## SOURCE EXCERPT
* BEGIN *

The question is, if God is all-good and all-powerful, how is it that God could allow so many (such as in the Holocaust) innocent beings (such as children) to suffer (unto extreme extents such as torture) without doing something to help them here and now like he has commanded us to do?

I struggled with this for many years because, as Christians, we want to maintain the immanence and activity of God in the world. But then I realized that God is by nature almost entirely transcendent and that it is miraculous if he gets involved with the world at all. That is why interventions of God in the world are referred to as miracles- because they are rare occurrences. The empirical fact is that God is NOT in the details and does not control everything in our lives as some parts of the Old Testament and the Quran, for example, would lead us to believe.

I realized that any explanation for the way things are in the world must be based on metaphysics- the way things actually are- and ultimately based on the being of God.

This is what I came to understand based on tradition, reason, and experience...

God the Father is almost entirely transcendent; the Logos governs the world generally just in its major world events; and the Holy Spirit is immanent and intimately involved in personal lives through the divine energies.

Personally, I see God as absolute transcendence that overflows or emanates and becomes immanent. 

This theodicy is based on the following correlated principles:

(a) Absolute: transcendent consciousness, inactive, omnipotent

(b) Dissipated: immanent consciousness, active, non-omnipotent

(To conceive of the consciousness of absolute being, it helps to think of a being in a state of supreme meditation; as the being comes out of this supreme meditation it gradually becomes more aware of external phenomena and more active. To test this, read about or experience the higher states of meditation... this is valid in any of the major mystical traditions.)

* END *

## DATA EXCERPT
* BEGIN *

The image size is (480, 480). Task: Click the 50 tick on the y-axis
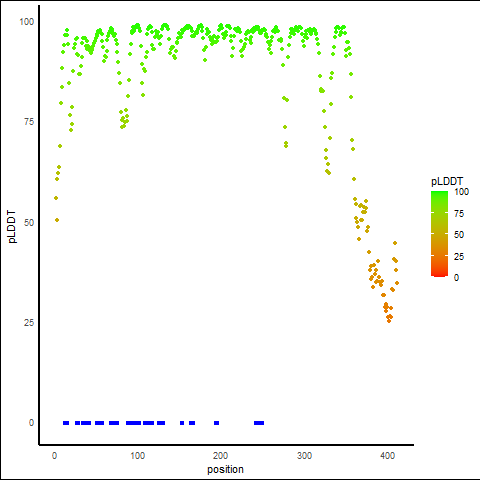pos(29,222)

* END *

## EXERCISE OBJECTIVE
Copy out the stretch of the theodicy passage from "(To conceive of" through "major mystical traditions.)" word for word.

## THE ANSWER
(To conceive of the consciousness of absolute being, it helps to think of a being in a state of supreme meditation; as the being comes out of this supreme meditation it gradually becomes more aware of external phenomena and more active. To test this, read about or experience the higher states of meditation... this is valid in any of the major mystical traditions.)